Institutions specializing in social listening have developed user-friendly interfaces that are as easy to use as any common software.
If governments use social listening to gain an understanding of public opinion, it should be done by a department set up for the purpose. In that way, a one-time investment would allow the whole agency or local government to gain a thorough understanding.
Disappointingly, some in government still monitor public opinion on the Internet manually and some individual agencies have commissioned different specialized organizations to handle big data for them. This is more expensive and means that results are not integrated.
It is as easy to collect online opinions as it is to conduct an opinion poll. However, casually conducted polls are never good representations of public opinion, and the same is true for big data analysis and social listening, which are even more instantaneous.
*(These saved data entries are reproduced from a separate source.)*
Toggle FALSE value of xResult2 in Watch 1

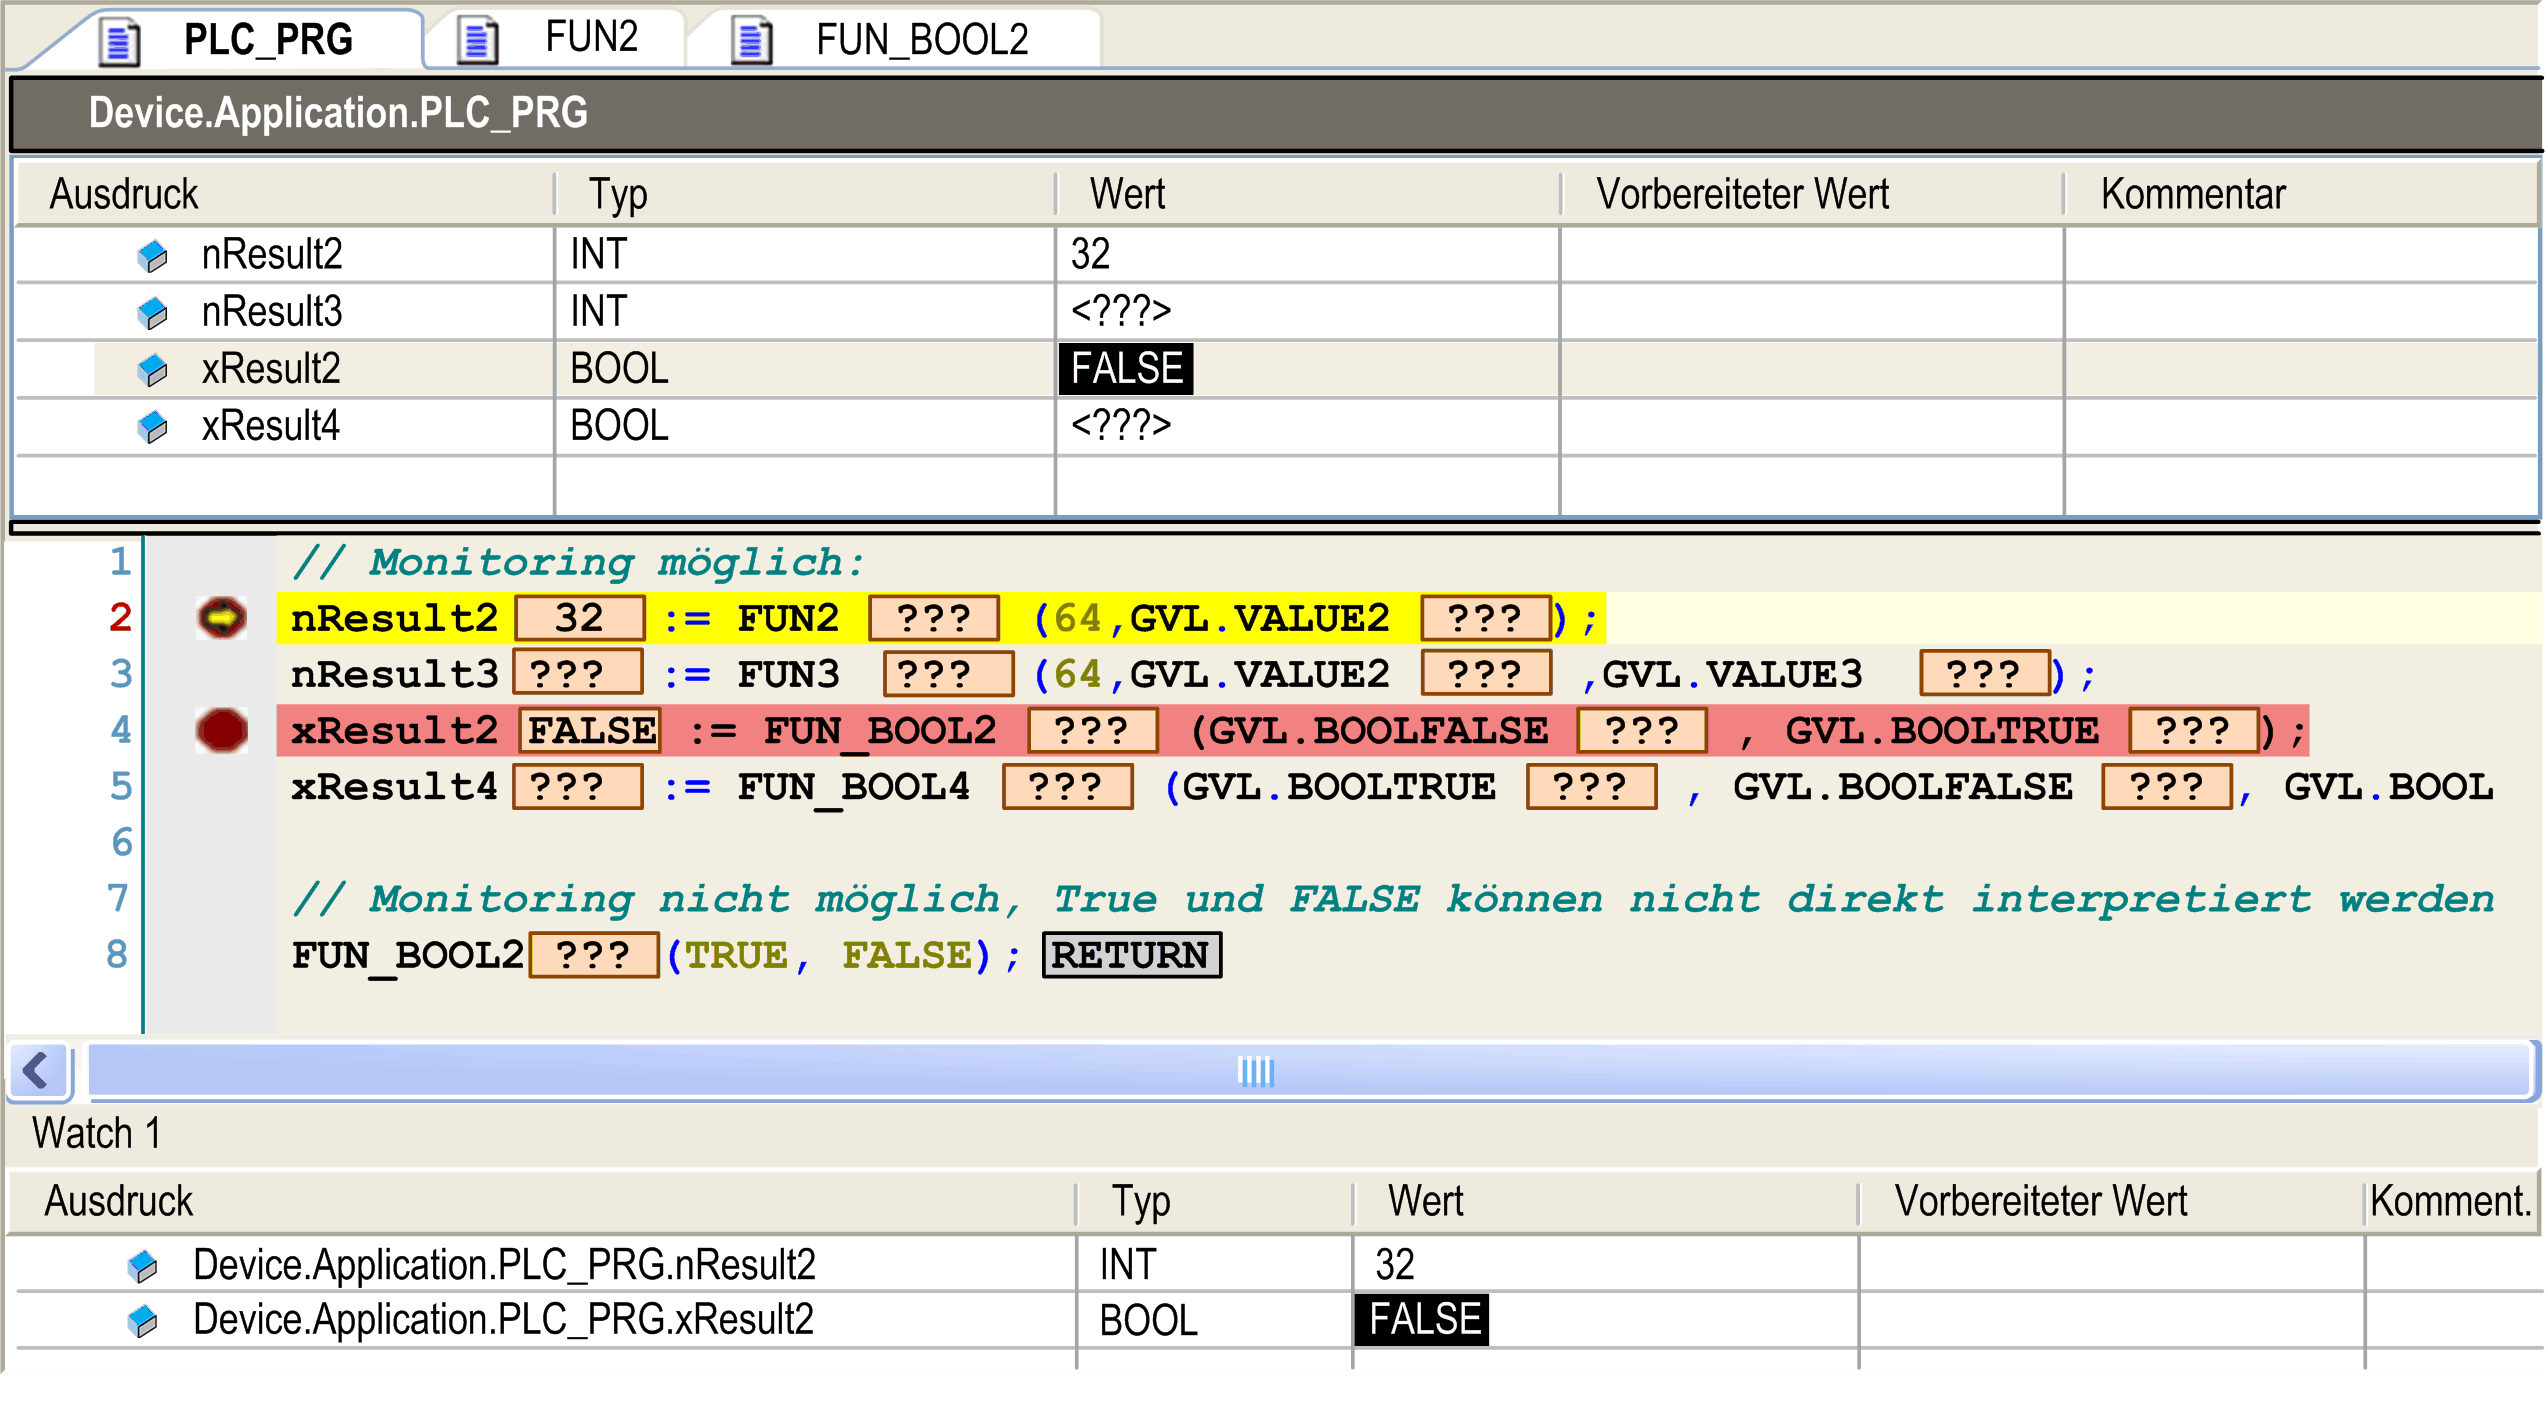tap(1421, 1320)
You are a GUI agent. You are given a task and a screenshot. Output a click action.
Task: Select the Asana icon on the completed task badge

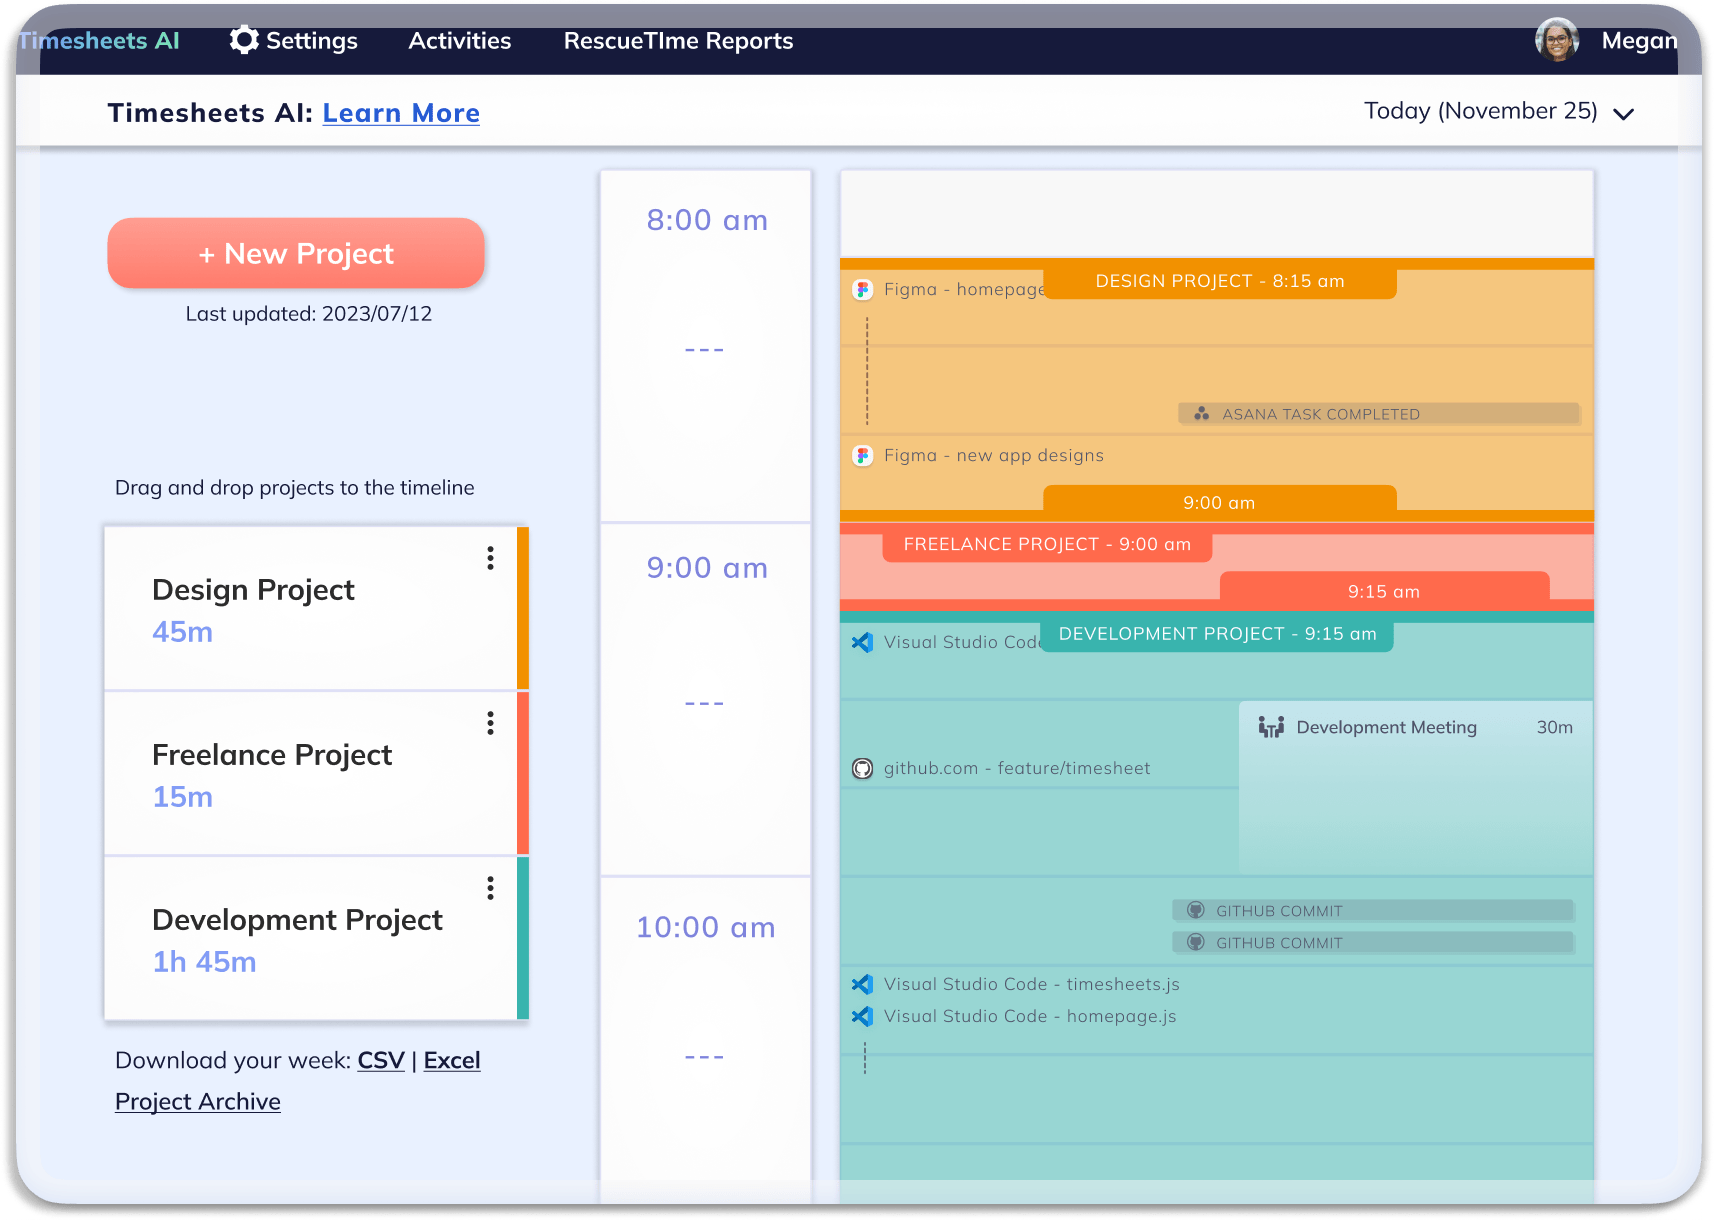[x=1202, y=413]
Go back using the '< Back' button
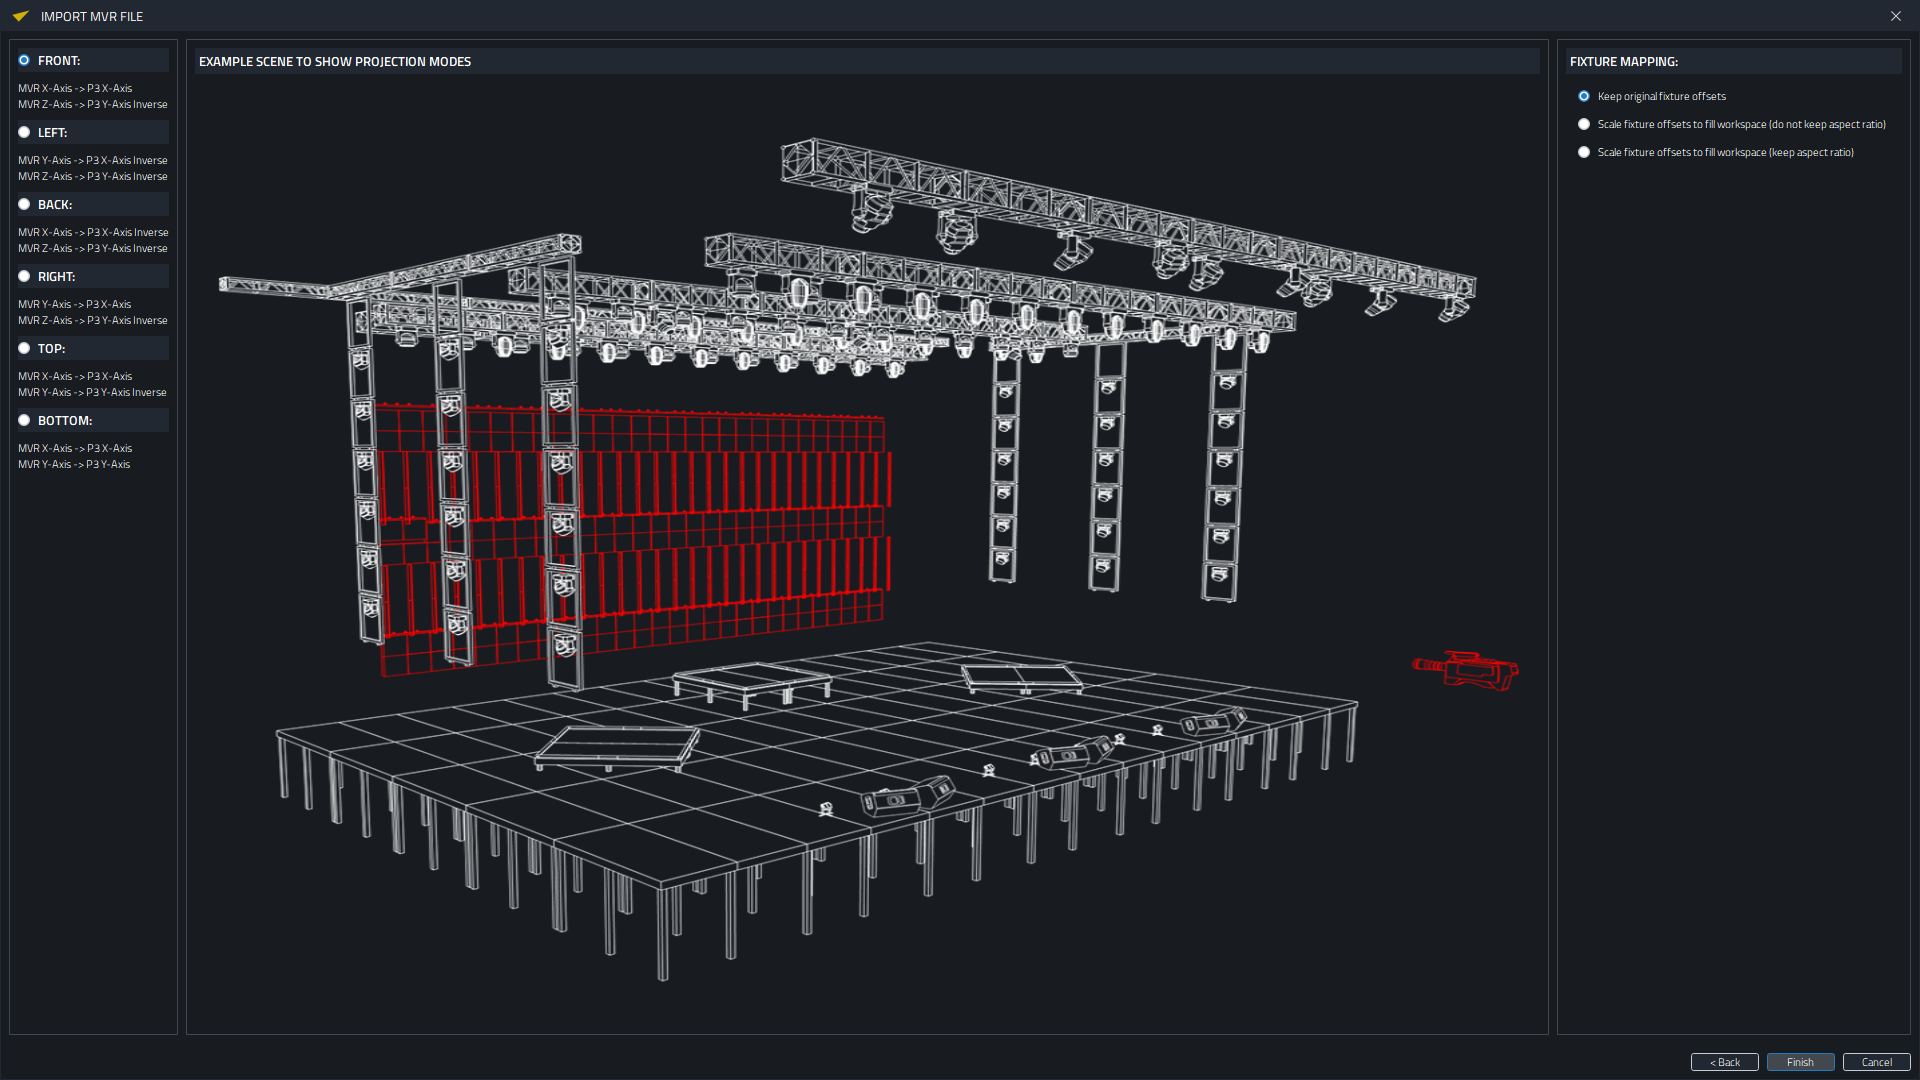1920x1080 pixels. click(1725, 1062)
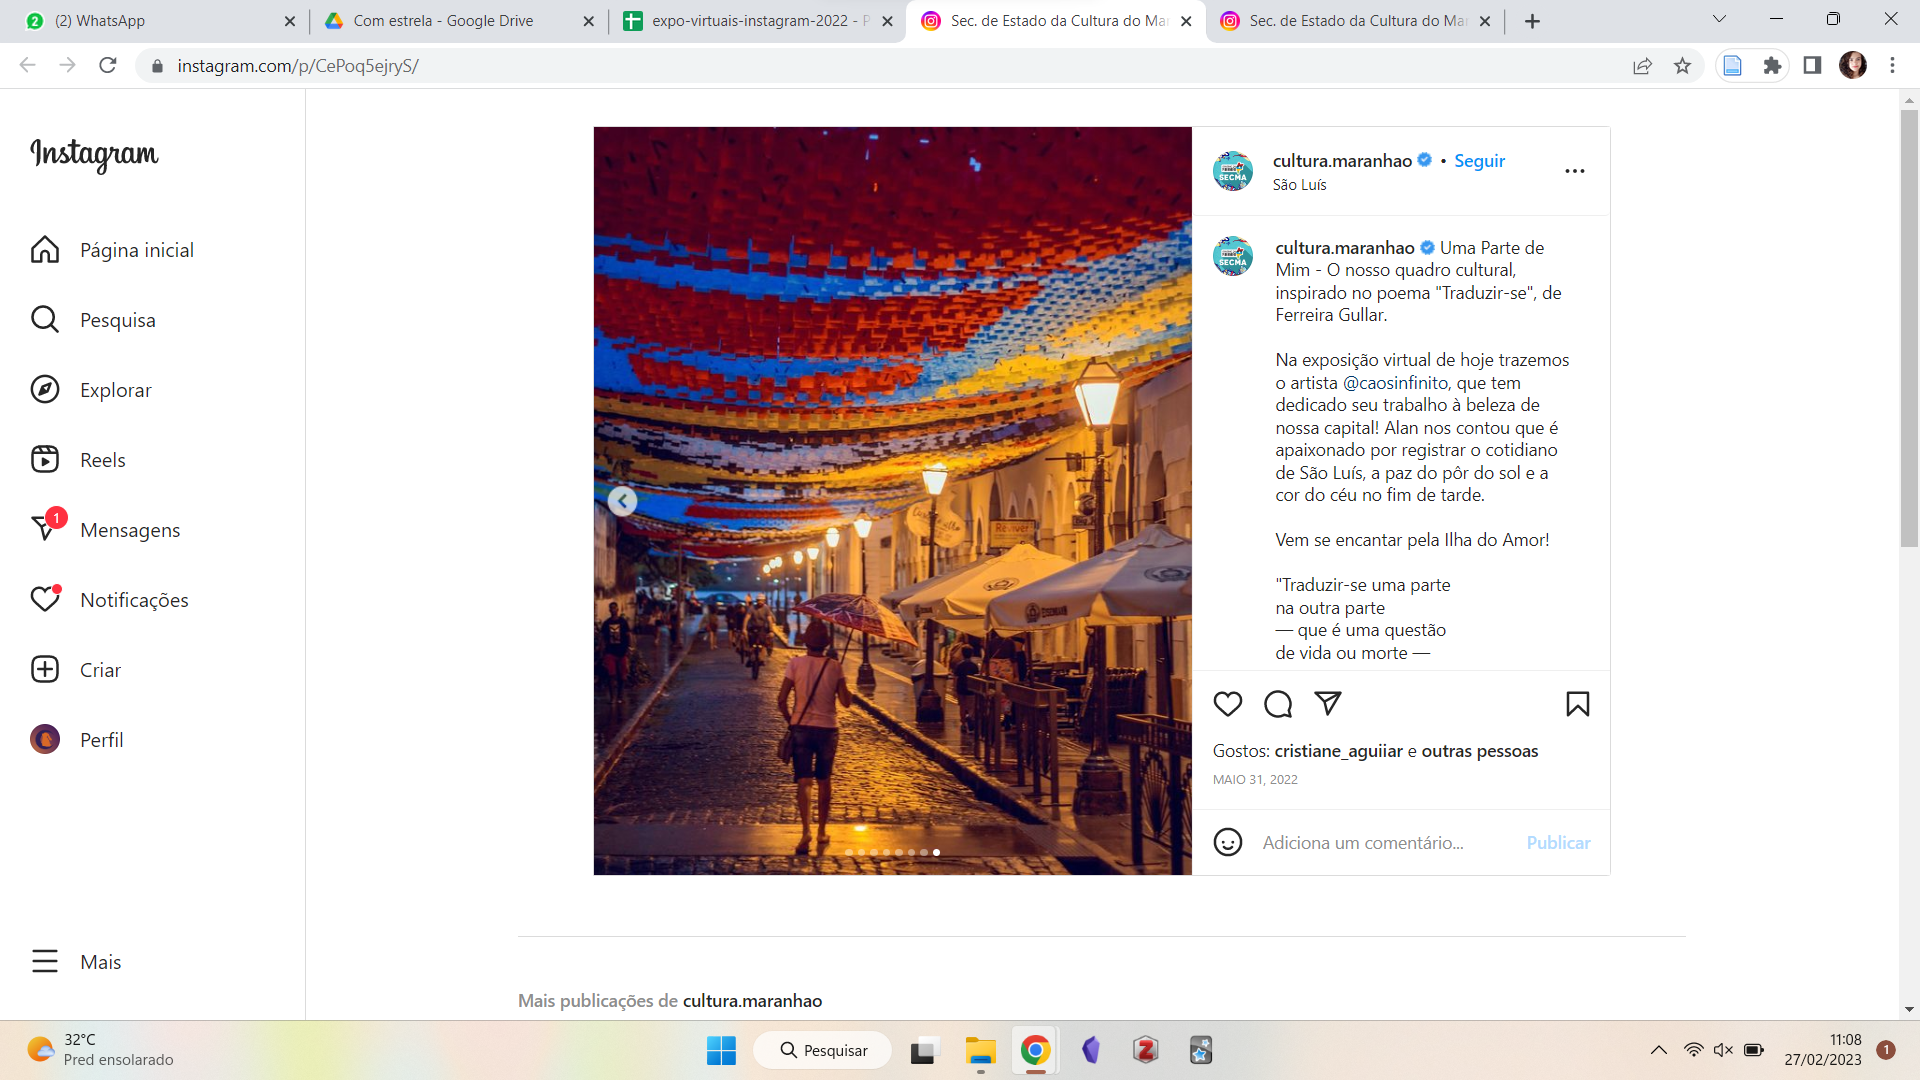Save post with bookmark icon
Image resolution: width=1920 pixels, height=1080 pixels.
tap(1577, 704)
The quality of the programming, the completeness of the database and the accuracy of the semantic analysis are all essential factors when it comes to listening to public opinion on the Internet. In addition, filtering out the fake opinions overflowing the Internet is another hot topic in social listening.
Many instances of fake public opinion were uncovered last year: In a report submitted to the US Congress, Facebook said organizations had been promoting certain values by using fake personal accounts and that they were all Russia-backed; the BBC last year reported that public opinion in Brazil during the previous general election was influenced by fake social media accounts.
Some Internet users were paid to simultaneously run more than 20 fake personal accounts per person.
Taiwan is still in the early phases of detecting fake social media accounts and forged public opinion, according to Willie Li-wei Yang (楊立偉), who has been studying big data for years and is now managing director of eLand Information Co.
Yang has said that examining inconsistencies in user status and posting behavior can help filter out 60 to 70 percent of fake accounts.
When looking at current practice in social listening, it is evident that the government is still incapable of putting big data analysis to good use, let alone conducting further research and development.
There will be local elections in November, and a solid understanding and proper application of big data technologies would be helpful to candidates who want an up-do-date analysis of public opinion trends — in addition to using their own perceptiveness and political judgment, and relying on poll results.
If leaders in the government continue to be strangers to big data instead of making an effort to learn how to use it more intelligently, they will be swept away by the tides of time.
Weber Lai is a professor at the National Taiwan University of Arts’ department of radio and television and president of the Chinese Communication Management Society.